Workflow Features

In the previous section, we pointed out that flowcharts promote reusability and reproducibility. Flowcharts offer two other nontrivial but powerful features: replicability and generalizability. In the present discussion, we will also include reproducibility due to its importance and close relation to the two aforementioned concepts.

Before proceeding with the details, let us formally define reproducibility, replicability and generalizability following the definitions presented in the National Academies of Sciences report Reproducibility and Replicability in Science.

Reproducibility

is obtaining consistent results using the same input data, computational steps, methods, and code, and conditions of analysis. This definition is synonymous with computational reproducibility.

Replicability

is obtaining consistent results across studies aimed at answering the same scientific question, each of which has obtained its own data. Two studies may be considered to have replicated if they obtain consistent results given the level of uncertainty inherent in the system under study.

Generalizability

refers to the extent that results of a study apply in other contexts or populations that differ from the original one.

Reproducibility

Flowcharts are reproducible objects which replicate an identical set of steps if executed twice on the same or two separate machines. Provided that the steps themselves are deterministic, the entire workflow will yield identical results. On parallel executions using multiple processors or adopting different versions, the results will likely be similar within an estimated level of certainty but not identical.

A variety of computational tasks such as training neural networks, molecular dynamics simulations and Monte Carlo methods, depend on random numbers for (pre-)initialization of data. These types of simulations will differ in details unless the seeding random number is fixed. In this case, the physical results of duplicate runs should be identical in the statistical sense despite having different trajectories. The developers of SEAMM plug-ins are encouraged to ensure the reproducibility of the results by printing the adopted seed values in the output and allowing users to modify them, when necessary.

Replicability

SEAMM relies on plug-ins for the realization of replicability without providing any guarantees. Plug-ins simplify and clarify the inputs to the underlying simulation engines. Furthermore, plug-ins guide the relevance of available key parameters adopted in each simulation while pre-initializing them to reasonable default values.

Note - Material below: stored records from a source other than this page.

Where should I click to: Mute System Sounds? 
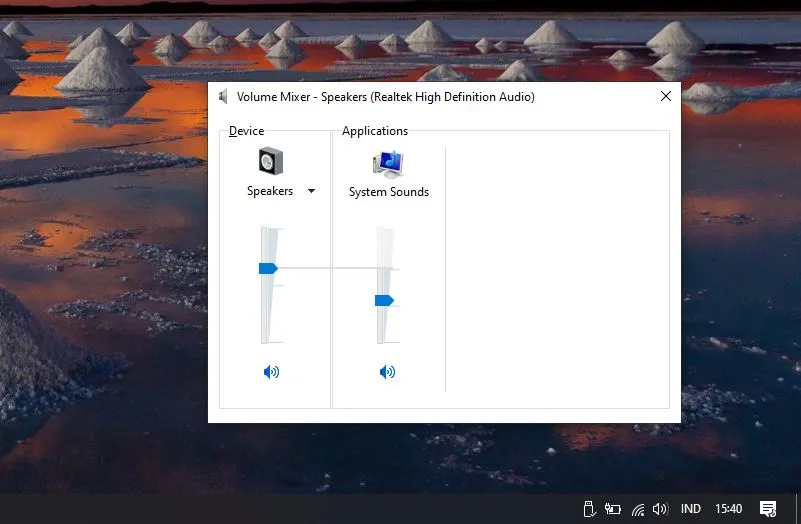tap(388, 372)
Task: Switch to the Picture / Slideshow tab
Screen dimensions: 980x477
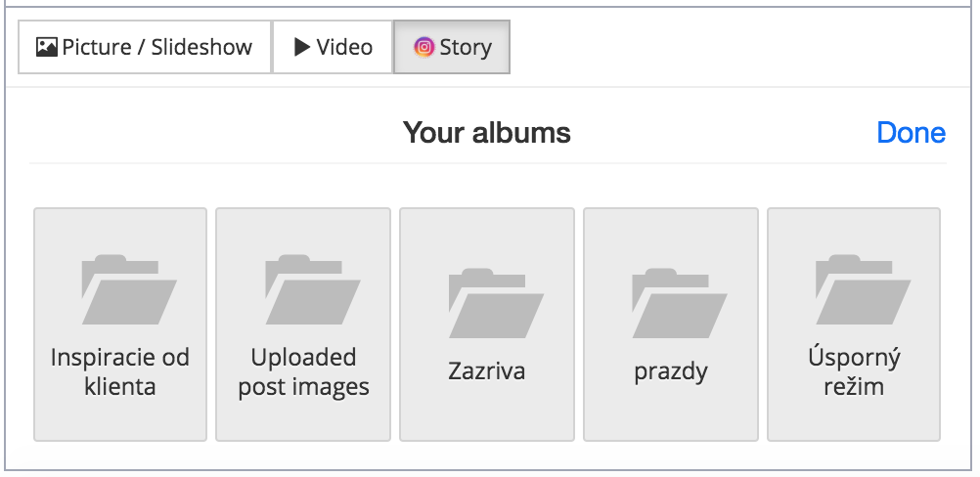Action: click(145, 47)
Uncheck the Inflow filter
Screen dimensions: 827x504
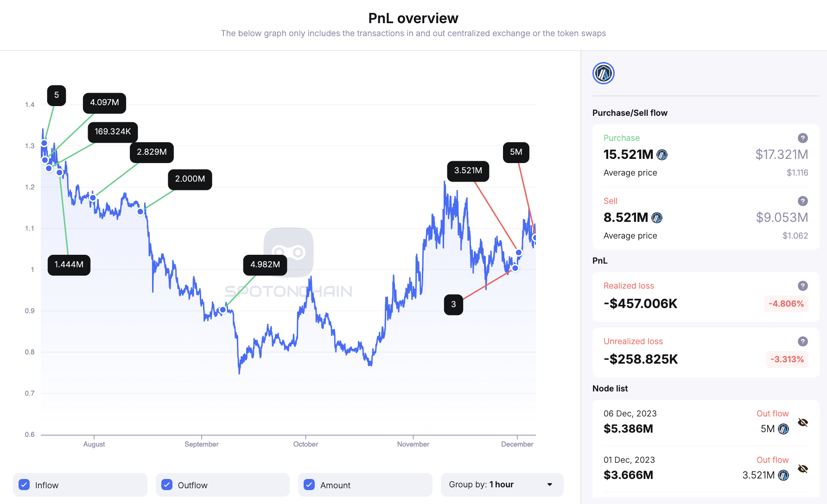pyautogui.click(x=24, y=485)
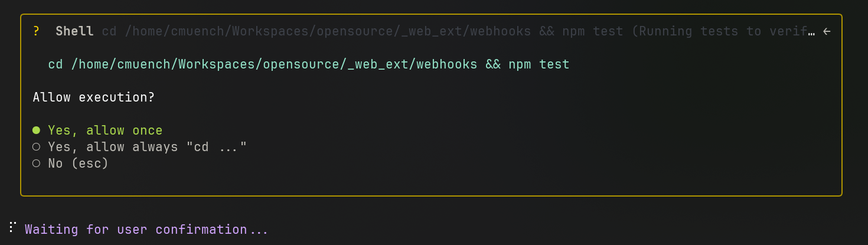Choose "Yes, allow always" option text

113,146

The usage of flowcharts published by experts in the public domains will promote replicability through reproducibility and generalizability. For example, if a professional scientist publishes a flowchart that calculates the viscosity of a fluid using LAMMPS and another expert publishes a flowchart to compute the same property using GROMACS, it is very likely that they will get comparable results. Any researcher can then import one of the flowcharts in SEAMM and adopt it to study the properties of a different fluid and get high quality results. You might want to share your flowchart with a collaborator to be able to replicate your results independently.

Generalizability

Generalizability is one of the superpowers of SEAMM that stems from the existence of flowcharts and plug-ins. For instance, a flowchart that calculates a specific properties of a group of small organic molecules, can also be used to study the a distinct group of organic molecules of medium to large sizes. That being said, the applicability of the flowcharts cannot be extended too much towards performing calculations far outside their original scope. For example, one cannot use flowcharts that are built to calculate the elastic properties of solids to fluids or isolated molecules. If the force-field does not have the parameters associated to the elements or functional groups in the target molecule(s) or a quantum chemistry code does not have basis sets for a particular element, the flowchart will not be functional.